Attraverso la ricerca di Elastic Security Labs è stato possibile individuare una nuova campagna malware che coinvolge i famigerati cybercriminali del gruppo Lazarus.
L’agente malevolo, chiamato Kandykorn, prende di mira le criptovalute. Stando ai dati raccolti dagli esperti, gli hacker nordcoreani hanno preso di mira persone che lavorano nel contesto degli exchange di cripto attraverso Discord.
Qui, hanno attirato le potenziali vittime attraverso un presunto bot capace di facilitare operazioni redditizie di trading. Il bot scaricato si rivela un archivio ZIP, con un file da eseguire denominato Main.py. Questo presenta a sua volta un file dannoso denominato Watcher.py.

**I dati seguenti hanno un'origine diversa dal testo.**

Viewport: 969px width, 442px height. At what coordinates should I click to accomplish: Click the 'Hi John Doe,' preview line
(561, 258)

L’appena citato file va dunque a connettersi con un account Google Drive, scaricando altri file dannosi, tra cui figura un ulteriore software, chiamato Sugarloader che, seppur non un malware, rappresenta un pericolo per le vittime.

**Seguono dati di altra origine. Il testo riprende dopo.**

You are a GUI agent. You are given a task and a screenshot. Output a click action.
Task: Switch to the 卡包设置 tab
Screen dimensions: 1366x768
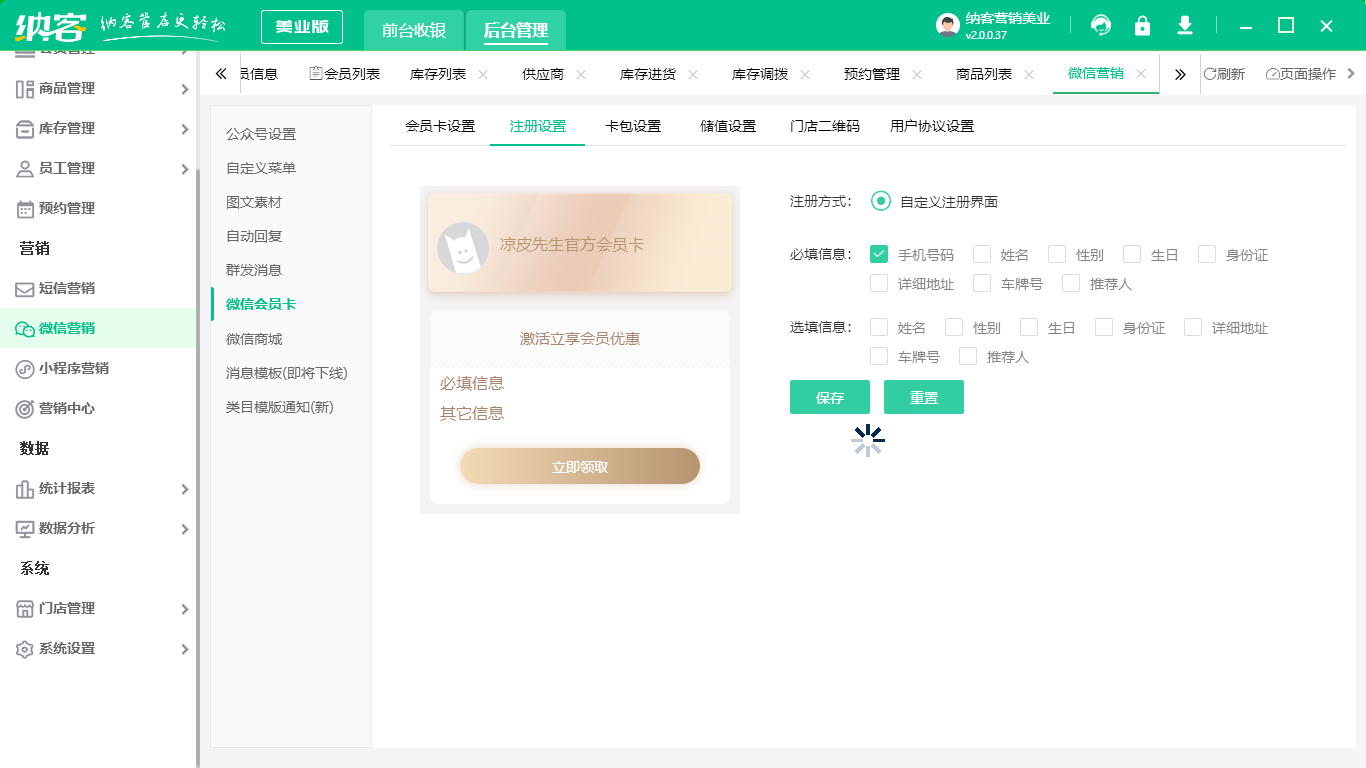pyautogui.click(x=633, y=126)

Si tratta, infatti, di un sistema in grado di bypassare i controlli anti-malware e facilitare il successivo download del malware vero e proprio.
Kandykorn offre ampio margine di manovra ai cybercriminali
Con Sugarloader che permette di scaricare Kandykorn, viene avviata l’infezione vera e propria.
Il malware contiene numerose funzioni che possono essere utilizzate dal server remoto per eseguire varie attività dannose. Ad esempio, il comando “0xD3” può essere utilizzato per ottenere l’elenco del contenuto di una cartella sul computer della vittima. Il comando “resp_file_down“, invece, può essere utilizzato per trasferire qualsiasi file della vittima sul computer dell’aggressore.
Elastic ritiene che l’attacco sia cominciato nell’aprile 2023. Afferma che probabilmente il sistema viene ancora utilizzato per eseguire attacchi oggi, affermando “Questa minaccia è ancora attiva e gli strumenti e le tecniche vengono continuamente aggiornate“.
Gli scambi di criptovalute centralizzati e i wallet hanno subito un’ondata di attacchi nel 2023. Tra le piattaforme, loro malgrado, coinvolte in queste campagne figurano nomi noti del settore come Alphapo, CoinsPaid, Atomic Wallet, Coinex, Stake e tante altre.